--- EXCERPTED DATA Enclosed Below ---

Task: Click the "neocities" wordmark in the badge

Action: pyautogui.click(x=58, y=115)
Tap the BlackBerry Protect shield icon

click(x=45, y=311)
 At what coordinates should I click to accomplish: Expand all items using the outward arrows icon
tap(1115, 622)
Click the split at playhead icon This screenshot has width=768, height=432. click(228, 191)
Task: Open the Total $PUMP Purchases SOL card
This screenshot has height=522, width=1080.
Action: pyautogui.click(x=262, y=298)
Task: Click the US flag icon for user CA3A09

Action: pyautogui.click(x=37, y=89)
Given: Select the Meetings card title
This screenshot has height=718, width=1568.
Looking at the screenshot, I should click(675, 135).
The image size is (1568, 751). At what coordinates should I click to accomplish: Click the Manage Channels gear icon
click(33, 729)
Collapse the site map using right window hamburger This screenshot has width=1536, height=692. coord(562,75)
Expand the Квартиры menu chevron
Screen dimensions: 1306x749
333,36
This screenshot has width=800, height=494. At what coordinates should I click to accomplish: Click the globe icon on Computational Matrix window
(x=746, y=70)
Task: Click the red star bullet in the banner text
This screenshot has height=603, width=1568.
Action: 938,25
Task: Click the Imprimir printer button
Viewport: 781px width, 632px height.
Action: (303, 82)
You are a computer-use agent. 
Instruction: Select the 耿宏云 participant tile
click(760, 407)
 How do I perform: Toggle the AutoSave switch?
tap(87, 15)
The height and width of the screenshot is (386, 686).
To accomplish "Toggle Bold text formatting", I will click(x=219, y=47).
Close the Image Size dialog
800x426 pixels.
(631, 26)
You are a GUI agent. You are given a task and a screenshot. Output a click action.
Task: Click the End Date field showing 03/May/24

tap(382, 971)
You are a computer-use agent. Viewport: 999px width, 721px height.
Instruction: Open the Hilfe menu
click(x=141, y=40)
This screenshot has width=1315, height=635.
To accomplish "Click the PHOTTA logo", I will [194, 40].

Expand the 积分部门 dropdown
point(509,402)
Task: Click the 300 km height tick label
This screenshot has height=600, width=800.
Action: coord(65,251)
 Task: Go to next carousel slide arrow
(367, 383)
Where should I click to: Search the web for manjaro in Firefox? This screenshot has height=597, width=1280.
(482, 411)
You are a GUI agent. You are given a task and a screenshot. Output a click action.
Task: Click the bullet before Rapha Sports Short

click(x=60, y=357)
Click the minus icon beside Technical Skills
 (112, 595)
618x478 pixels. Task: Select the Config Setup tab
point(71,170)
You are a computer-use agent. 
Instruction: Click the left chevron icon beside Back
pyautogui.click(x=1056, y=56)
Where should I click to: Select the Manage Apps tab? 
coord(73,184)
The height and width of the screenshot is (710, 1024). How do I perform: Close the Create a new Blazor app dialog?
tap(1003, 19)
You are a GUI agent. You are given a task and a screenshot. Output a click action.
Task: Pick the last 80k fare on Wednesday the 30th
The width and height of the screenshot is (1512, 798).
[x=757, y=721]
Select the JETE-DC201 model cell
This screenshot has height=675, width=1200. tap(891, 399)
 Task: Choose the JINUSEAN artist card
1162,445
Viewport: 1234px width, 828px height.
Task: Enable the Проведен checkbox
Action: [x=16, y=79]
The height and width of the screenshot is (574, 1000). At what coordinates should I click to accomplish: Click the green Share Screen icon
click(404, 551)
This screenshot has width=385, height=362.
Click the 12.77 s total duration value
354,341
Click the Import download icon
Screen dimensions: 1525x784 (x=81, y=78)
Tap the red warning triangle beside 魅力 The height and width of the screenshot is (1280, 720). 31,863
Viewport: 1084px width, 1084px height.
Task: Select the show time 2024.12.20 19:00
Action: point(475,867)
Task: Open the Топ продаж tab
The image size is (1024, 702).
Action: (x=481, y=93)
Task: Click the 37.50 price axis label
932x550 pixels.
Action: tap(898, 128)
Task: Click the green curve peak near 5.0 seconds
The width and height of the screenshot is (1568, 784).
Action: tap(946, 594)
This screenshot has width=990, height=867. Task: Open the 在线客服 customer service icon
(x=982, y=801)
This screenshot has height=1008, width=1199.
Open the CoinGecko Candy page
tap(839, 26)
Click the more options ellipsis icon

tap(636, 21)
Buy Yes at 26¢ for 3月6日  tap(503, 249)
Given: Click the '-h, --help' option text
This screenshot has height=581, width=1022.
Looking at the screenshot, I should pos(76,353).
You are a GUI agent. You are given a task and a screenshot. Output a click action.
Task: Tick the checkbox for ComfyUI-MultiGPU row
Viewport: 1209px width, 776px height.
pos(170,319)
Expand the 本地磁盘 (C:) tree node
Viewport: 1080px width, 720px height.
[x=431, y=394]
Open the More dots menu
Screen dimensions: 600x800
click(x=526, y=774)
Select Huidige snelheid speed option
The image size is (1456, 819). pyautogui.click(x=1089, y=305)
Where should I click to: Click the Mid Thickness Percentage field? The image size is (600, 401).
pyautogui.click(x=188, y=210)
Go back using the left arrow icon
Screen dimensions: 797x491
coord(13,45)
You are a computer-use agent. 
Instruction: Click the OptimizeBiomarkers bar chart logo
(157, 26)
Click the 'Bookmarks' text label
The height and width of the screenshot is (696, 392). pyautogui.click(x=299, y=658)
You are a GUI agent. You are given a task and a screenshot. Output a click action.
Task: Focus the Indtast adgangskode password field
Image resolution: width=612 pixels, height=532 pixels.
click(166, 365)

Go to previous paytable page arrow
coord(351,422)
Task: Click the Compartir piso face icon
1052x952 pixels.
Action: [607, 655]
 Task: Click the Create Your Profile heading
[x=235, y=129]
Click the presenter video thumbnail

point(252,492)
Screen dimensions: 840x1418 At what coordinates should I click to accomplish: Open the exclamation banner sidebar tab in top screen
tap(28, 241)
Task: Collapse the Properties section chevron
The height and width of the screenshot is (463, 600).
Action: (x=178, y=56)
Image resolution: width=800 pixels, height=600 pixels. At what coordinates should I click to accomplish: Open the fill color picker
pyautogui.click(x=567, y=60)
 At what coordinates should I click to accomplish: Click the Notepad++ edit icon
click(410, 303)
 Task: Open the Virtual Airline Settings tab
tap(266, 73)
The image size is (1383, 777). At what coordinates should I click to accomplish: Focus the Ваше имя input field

--- End of Enclosed EXCERPTED DATA ---

Repeating the listing in full, word for word, is the required output.

> **RESPONSE BELOW**
Task: Click the "neocities" wordmark in the badge

Action: pyautogui.click(x=58, y=115)
Tap the BlackBerry Protect shield icon

click(x=45, y=311)
 At what coordinates should I click to accomplish: Expand all items using the outward arrows icon
tap(1115, 622)
Click the split at playhead icon This screenshot has width=768, height=432. click(228, 191)
Task: Open the Total $PUMP Purchases SOL card
This screenshot has height=522, width=1080.
Action: pyautogui.click(x=262, y=298)
Task: Click the US flag icon for user CA3A09

Action: pyautogui.click(x=37, y=89)
Given: Select the Meetings card title
This screenshot has height=718, width=1568.
Looking at the screenshot, I should click(675, 135).
The image size is (1568, 751). At what coordinates should I click to accomplish: Click the Manage Channels gear icon
click(33, 729)
Collapse the site map using right window hamburger This screenshot has width=1536, height=692. coord(562,75)
Expand the Квартиры menu chevron
Screen dimensions: 1306x749
333,36
This screenshot has width=800, height=494. At what coordinates should I click to accomplish: Click the globe icon on Computational Matrix window
(x=746, y=70)
Task: Click the red star bullet in the banner text
This screenshot has height=603, width=1568.
Action: 938,25
Task: Click the Imprimir printer button
Viewport: 781px width, 632px height.
Action: (303, 82)
You are a computer-use agent. 
Instruction: Select the 耿宏云 participant tile
click(760, 407)
 How do I perform: Toggle the AutoSave switch?
tap(87, 15)
The height and width of the screenshot is (386, 686).
To accomplish "Toggle Bold text formatting", I will click(x=219, y=47).
Close the Image Size dialog
800x426 pixels.
(631, 26)
You are a GUI agent. You are given a task and a screenshot. Output a click action.
Task: Click the End Date field showing 03/May/24

tap(382, 971)
You are a computer-use agent. Viewport: 999px width, 721px height.
Instruction: Open the Hilfe menu
click(x=141, y=40)
This screenshot has width=1315, height=635.
To accomplish "Click the PHOTTA logo", I will [194, 40].

Expand the 积分部门 dropdown
point(509,402)
Task: Click the 300 km height tick label
This screenshot has height=600, width=800.
Action: coord(65,251)
 Task: Go to next carousel slide arrow
(367, 383)
Where should I click to: Search the web for manjaro in Firefox? This screenshot has height=597, width=1280.
(482, 411)
You are a GUI agent. You are given a task and a screenshot. Output a click action.
Task: Click the bullet before Rapha Sports Short

click(x=60, y=357)
Click the minus icon beside Technical Skills
 (112, 595)
618x478 pixels. Task: Select the Config Setup tab
point(71,170)
You are a computer-use agent. 
Instruction: Click the left chevron icon beside Back
pyautogui.click(x=1056, y=56)
Where should I click to: Select the Manage Apps tab? 
coord(73,184)
The height and width of the screenshot is (710, 1024). How do I perform: Close the Create a new Blazor app dialog?
tap(1003, 19)
You are a GUI agent. You are given a task and a screenshot. Output a click action.
Task: Pick the last 80k fare on Wednesday the 30th
The width and height of the screenshot is (1512, 798).
[x=757, y=721]
Select the JETE-DC201 model cell
This screenshot has height=675, width=1200. tap(891, 399)
 Task: Choose the JINUSEAN artist card
1162,445
Viewport: 1234px width, 828px height.
Task: Enable the Проведен checkbox
Action: [x=16, y=79]
The height and width of the screenshot is (574, 1000). At what coordinates should I click to accomplish: Click the green Share Screen icon
click(404, 551)
This screenshot has width=385, height=362.
Click the 12.77 s total duration value
354,341
Click the Import download icon
Screen dimensions: 1525x784 (x=81, y=78)
Tap the red warning triangle beside 魅力 The height and width of the screenshot is (1280, 720). 31,863
Viewport: 1084px width, 1084px height.
Task: Select the show time 2024.12.20 19:00
Action: point(475,867)
Task: Open the Топ продаж tab
The image size is (1024, 702).
Action: (x=481, y=93)
Task: Click the 37.50 price axis label
932x550 pixels.
Action: tap(898, 128)
Task: Click the green curve peak near 5.0 seconds
The width and height of the screenshot is (1568, 784).
Action: tap(946, 594)
This screenshot has width=990, height=867. Task: Open the 在线客服 customer service icon
(x=982, y=801)
This screenshot has height=1008, width=1199.
Open the CoinGecko Candy page
tap(839, 26)
Click the more options ellipsis icon

tap(636, 21)
Buy Yes at 26¢ for 3月6日  tap(503, 249)
Given: Click the '-h, --help' option text
This screenshot has height=581, width=1022.
Looking at the screenshot, I should pos(76,353).
You are a GUI agent. You are given a task and a screenshot. Output a click action.
Task: Tick the checkbox for ComfyUI-MultiGPU row
Viewport: 1209px width, 776px height.
pos(170,319)
Expand the 本地磁盘 (C:) tree node
Viewport: 1080px width, 720px height.
[x=431, y=394]
Open the More dots menu
Screen dimensions: 600x800
click(x=526, y=774)
Select Huidige snelheid speed option
The image size is (1456, 819). pyautogui.click(x=1089, y=305)
Where should I click to: Click the Mid Thickness Percentage field? The image size is (600, 401).
pyautogui.click(x=188, y=210)
Go back using the left arrow icon
Screen dimensions: 797x491
coord(13,45)
You are a computer-use agent. 
Instruction: Click the OptimizeBiomarkers bar chart logo
(157, 26)
Click the 'Bookmarks' text label
The height and width of the screenshot is (696, 392). pyautogui.click(x=299, y=658)
You are a GUI agent. You are given a task and a screenshot. Output a click action.
Task: Focus the Indtast adgangskode password field
Image resolution: width=612 pixels, height=532 pixels.
click(166, 365)

Go to previous paytable page arrow
coord(351,422)
Task: Click the Compartir piso face icon
1052x952 pixels.
Action: [607, 655]
 Task: Click the Create Your Profile heading
[x=235, y=129]
Click the presenter video thumbnail

point(252,492)
Screen dimensions: 840x1418 At what coordinates should I click to accomplish: Open the exclamation banner sidebar tab in top screen
tap(28, 241)
Task: Collapse the Properties section chevron
The height and width of the screenshot is (463, 600).
Action: (x=178, y=56)
Image resolution: width=800 pixels, height=600 pixels. At what coordinates should I click to accomplish: Open the fill color picker
pyautogui.click(x=567, y=60)
 At what coordinates should I click to accomplish: Click the Notepad++ edit icon
click(410, 303)
 Task: Open the Virtual Airline Settings tab
tap(266, 73)
The image size is (1383, 777). At what coordinates should I click to accomplish: Focus the Ваше имя input field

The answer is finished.